AI Queries – A ChatGPT query uses about 5 times the energy of an equivalent web search (Zewe 2025). A 100-word email written by ChatGPT (GPT-4) uses 519 mL (17.6 oz) of water–about equivalent to a single-use water bottle (Verma and Tan 2024).
Data Centers – Data centers use 10-50 times the energy used by a commercial office building of the same size (Energy 2026). The electricity used to power the data centers is still largely powered by burning fossil fuels. Data centers tend to be built in places where the cost of land is cheap, and water is often scarce in such places (Osaka 2023). Large data centers may use 1-5 million gallons of water a day, comparable to the daily water usage of a town of 10-50,000 people (Osaka 2023). An average Google data center in 2022, for example, used 450,000 gallons of water each day (Hölzle 2022). In 2018, United States data centers used just under 136 billion gallons of water (Siddik 2021).
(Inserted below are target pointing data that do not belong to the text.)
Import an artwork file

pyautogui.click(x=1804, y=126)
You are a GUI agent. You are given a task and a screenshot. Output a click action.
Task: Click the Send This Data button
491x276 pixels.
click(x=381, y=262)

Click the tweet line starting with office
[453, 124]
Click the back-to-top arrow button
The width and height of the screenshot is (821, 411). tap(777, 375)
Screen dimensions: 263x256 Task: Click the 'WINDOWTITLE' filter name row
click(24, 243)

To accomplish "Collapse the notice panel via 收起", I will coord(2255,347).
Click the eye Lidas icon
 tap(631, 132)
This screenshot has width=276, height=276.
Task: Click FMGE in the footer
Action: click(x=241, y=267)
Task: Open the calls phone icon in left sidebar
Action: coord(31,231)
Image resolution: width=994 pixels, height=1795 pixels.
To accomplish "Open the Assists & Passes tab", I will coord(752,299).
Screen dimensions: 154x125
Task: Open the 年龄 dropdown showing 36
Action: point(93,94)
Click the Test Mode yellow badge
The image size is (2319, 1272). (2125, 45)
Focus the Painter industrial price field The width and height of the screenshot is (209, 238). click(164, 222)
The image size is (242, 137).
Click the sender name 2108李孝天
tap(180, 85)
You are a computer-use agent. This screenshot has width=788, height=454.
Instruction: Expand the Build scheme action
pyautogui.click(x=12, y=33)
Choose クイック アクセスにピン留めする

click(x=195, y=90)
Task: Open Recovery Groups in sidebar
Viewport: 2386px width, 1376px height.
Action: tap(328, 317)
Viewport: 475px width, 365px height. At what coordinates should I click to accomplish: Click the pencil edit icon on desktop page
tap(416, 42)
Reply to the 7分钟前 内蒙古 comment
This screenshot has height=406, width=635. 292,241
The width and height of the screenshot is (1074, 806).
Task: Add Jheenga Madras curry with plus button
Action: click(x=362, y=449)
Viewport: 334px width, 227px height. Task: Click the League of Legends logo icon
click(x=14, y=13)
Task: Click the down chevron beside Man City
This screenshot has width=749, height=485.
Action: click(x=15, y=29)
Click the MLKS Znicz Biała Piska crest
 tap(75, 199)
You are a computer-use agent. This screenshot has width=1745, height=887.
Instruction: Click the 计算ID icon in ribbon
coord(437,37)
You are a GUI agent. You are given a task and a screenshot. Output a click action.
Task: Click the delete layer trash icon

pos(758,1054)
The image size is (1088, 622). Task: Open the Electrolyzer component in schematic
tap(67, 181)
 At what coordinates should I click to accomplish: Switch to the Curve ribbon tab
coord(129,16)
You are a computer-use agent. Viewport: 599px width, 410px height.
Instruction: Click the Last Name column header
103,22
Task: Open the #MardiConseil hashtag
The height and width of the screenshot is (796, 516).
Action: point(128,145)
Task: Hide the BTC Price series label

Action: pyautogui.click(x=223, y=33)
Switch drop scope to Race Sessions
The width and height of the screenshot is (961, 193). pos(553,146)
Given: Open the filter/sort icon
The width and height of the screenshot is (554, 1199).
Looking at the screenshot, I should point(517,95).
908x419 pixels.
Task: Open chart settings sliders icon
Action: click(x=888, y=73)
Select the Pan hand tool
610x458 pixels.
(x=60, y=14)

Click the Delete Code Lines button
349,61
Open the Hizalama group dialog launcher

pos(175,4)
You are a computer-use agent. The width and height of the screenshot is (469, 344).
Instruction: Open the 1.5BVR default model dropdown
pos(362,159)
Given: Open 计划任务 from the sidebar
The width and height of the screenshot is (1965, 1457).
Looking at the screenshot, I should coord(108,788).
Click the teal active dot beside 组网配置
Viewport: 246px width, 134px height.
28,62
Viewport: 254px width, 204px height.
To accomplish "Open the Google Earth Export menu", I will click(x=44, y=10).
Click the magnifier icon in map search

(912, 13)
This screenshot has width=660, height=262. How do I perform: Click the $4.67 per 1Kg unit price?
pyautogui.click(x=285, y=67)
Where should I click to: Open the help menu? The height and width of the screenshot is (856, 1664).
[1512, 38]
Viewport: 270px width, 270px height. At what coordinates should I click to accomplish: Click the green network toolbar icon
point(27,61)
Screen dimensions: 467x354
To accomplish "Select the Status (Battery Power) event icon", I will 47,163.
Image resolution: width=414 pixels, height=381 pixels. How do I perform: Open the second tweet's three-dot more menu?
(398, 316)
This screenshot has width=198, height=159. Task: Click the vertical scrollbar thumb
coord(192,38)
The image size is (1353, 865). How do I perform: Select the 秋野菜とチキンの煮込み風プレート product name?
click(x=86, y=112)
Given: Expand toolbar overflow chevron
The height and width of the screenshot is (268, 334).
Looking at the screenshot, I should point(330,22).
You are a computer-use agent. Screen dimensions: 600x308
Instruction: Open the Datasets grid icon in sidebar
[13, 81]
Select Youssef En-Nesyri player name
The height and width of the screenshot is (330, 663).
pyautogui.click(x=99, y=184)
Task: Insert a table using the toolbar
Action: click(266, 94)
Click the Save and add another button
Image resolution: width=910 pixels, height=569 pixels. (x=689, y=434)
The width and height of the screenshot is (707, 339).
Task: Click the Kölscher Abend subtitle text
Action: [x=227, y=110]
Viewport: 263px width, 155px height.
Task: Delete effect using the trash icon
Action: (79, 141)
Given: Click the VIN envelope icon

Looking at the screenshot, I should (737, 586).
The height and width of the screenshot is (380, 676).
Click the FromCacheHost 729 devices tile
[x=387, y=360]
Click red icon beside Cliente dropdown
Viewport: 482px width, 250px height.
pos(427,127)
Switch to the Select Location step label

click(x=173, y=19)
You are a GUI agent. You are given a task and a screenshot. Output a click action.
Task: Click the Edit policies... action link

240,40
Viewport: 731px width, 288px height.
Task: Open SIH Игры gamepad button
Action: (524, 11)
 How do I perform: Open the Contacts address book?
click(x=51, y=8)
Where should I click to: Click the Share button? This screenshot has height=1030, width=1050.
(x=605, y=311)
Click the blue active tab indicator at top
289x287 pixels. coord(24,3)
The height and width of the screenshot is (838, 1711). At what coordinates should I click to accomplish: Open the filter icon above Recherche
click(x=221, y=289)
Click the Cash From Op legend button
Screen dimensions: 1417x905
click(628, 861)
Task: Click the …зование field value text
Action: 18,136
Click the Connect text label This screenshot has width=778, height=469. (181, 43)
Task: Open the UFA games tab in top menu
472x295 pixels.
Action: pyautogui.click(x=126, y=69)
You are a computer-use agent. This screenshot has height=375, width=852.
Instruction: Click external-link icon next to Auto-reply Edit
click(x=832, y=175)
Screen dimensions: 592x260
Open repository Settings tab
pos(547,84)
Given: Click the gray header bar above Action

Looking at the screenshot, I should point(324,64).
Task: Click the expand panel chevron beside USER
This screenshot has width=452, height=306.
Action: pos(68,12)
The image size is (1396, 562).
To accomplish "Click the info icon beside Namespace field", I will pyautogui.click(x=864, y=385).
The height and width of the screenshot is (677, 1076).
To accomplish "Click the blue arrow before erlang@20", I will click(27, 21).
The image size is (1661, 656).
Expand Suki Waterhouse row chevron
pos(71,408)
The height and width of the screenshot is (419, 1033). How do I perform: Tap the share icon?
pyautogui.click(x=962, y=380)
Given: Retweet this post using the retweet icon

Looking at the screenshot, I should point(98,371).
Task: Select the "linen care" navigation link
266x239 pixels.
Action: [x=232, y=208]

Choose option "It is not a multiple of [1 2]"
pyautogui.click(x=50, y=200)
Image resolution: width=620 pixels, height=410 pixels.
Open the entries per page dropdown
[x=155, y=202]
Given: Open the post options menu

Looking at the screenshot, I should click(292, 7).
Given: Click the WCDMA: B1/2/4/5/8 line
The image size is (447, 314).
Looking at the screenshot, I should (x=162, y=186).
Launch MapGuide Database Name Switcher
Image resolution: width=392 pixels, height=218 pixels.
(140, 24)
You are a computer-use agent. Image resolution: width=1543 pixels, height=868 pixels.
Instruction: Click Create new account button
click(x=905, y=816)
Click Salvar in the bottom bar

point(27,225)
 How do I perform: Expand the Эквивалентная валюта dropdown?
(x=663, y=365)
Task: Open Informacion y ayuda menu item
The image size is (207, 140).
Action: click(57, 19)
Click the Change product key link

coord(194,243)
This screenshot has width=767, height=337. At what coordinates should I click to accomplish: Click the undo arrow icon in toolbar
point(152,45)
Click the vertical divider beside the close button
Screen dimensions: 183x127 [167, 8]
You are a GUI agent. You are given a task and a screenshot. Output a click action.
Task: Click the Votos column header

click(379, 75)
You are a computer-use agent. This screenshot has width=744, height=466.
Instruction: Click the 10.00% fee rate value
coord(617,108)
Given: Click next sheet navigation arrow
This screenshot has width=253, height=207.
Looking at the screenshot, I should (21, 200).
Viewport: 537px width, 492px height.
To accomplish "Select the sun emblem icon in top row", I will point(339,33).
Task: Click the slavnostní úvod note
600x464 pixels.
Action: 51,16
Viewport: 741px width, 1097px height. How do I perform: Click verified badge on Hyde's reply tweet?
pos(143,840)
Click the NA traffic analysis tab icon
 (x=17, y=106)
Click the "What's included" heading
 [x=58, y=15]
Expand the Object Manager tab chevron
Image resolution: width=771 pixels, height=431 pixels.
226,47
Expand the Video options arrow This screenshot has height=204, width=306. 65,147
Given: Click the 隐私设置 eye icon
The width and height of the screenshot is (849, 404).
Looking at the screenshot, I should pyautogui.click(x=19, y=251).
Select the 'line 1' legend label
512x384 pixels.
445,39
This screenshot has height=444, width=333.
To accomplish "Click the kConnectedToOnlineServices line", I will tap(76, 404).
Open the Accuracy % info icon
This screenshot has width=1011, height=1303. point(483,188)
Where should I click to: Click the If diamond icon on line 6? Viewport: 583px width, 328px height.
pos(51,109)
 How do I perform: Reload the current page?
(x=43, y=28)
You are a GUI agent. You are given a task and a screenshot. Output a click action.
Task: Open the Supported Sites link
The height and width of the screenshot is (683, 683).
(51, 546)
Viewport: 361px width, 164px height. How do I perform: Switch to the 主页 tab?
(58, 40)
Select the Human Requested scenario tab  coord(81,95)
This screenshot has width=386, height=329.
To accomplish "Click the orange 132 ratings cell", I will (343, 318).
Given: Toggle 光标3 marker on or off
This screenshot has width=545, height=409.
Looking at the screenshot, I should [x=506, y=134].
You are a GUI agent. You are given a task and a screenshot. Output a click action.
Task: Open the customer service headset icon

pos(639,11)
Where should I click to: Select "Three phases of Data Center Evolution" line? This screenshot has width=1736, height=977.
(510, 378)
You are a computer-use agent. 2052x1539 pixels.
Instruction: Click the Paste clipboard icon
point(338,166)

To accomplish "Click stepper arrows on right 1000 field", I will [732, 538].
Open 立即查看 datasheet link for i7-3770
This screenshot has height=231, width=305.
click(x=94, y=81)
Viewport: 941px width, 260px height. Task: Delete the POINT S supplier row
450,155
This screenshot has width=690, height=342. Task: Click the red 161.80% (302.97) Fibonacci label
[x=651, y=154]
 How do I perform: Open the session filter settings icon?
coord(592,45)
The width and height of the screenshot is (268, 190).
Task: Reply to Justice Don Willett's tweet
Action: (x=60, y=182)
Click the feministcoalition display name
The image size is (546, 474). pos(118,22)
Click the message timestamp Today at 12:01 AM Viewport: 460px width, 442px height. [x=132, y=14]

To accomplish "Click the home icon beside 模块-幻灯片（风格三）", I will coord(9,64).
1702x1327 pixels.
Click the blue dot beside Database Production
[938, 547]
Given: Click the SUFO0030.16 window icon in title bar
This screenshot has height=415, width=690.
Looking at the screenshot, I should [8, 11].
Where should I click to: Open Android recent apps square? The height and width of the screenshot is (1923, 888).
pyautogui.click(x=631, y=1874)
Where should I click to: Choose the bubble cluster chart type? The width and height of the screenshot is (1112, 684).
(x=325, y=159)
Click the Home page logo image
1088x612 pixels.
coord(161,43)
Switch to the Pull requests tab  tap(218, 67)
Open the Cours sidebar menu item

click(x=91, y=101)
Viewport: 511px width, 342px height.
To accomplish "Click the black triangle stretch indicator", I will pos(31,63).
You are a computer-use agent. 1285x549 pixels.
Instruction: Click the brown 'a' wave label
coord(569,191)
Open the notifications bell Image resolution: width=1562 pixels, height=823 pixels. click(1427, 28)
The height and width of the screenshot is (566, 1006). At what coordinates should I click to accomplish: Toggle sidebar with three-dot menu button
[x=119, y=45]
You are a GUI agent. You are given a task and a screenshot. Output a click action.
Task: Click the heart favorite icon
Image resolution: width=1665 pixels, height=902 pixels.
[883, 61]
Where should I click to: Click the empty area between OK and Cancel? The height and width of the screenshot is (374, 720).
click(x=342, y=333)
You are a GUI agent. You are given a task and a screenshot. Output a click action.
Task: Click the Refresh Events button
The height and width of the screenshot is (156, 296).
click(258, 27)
GenAI tools are/were trained on all publicly-available information (in many cases, regardless of license or copyright status) and on users’ ongoing interactions with these tools. Keep in mind that the the original content used to train the models was used without consent, attribution, or compensation for the creators (Appel et al. 2023) and include that in your decision-making process for whether/how to use these tools.
If you use these tools, be sure to check the privacy settings to ensure that you are comfortable with how your interactions are used to train the model you’re using. If you are dealing with sensitive or private data (e.g., medical information, Indigenous data), making sure that you’re not feeding that data into a large language model can have even more important ethical ramifications.
For example, GitHub Copilot by default learns from all of your interactions in GitHub! You can switch this behavior off (Settings Copilot Features Privacy) if desired, but this is illustrative of the reality that most of these tools (particularly the free ones or at least the free tier) do need to be told not to collect your inputs/outputs rather than opting in to sharing that information.
Studies on how AI use affects brain activity and critical thinking skills are beginning to be conducted and published. Using generative AI tools leads to a reduction of critical thinking skills, memory, and neural connections in the brain (Kosmyna 2025). Frequent AI use has been found to negatively relate to critical thinking ability in adults aged 17-45 (Gerlich 2025). The negative effect was strongest for the youngest age group of that study: 17-25 year olds (Gerlich 2025). In work contexts, participants reported that they did less critical thinking the more that they trusted genAI outputs (Lee 2025).
Corporations develop and own generative AI engines but legal safeguards protecting customers–or people in general–are still in their infancy (Yakimova and Ojamo 2022). In 2022, Google fought a 13-month legal battle (Rogoway 2022) to avoid disclosing that they were using 25 percent of the town’s drinking water in The Dalles, Oregon (Osaka 2023).
If the information going into a model is inaccurate, biased, fabricated, etc., the product will be inaccurate, biased, or fabricated. AI suffers from a range of biases (Nazer 2023). GenAI used in hiring decisions is particularly problematic as it reflects the biases built into current hiring pools and industry demographics. Amazon had to scrap its AI-hiring tool after finding it penalized resumes including the word “women” (Dastin 2018). A genAI-based speech recognition system used by HireVue to make hiring decisions was found to disadvantage deaf and non-white applicants (Stein L and Carrick 2025).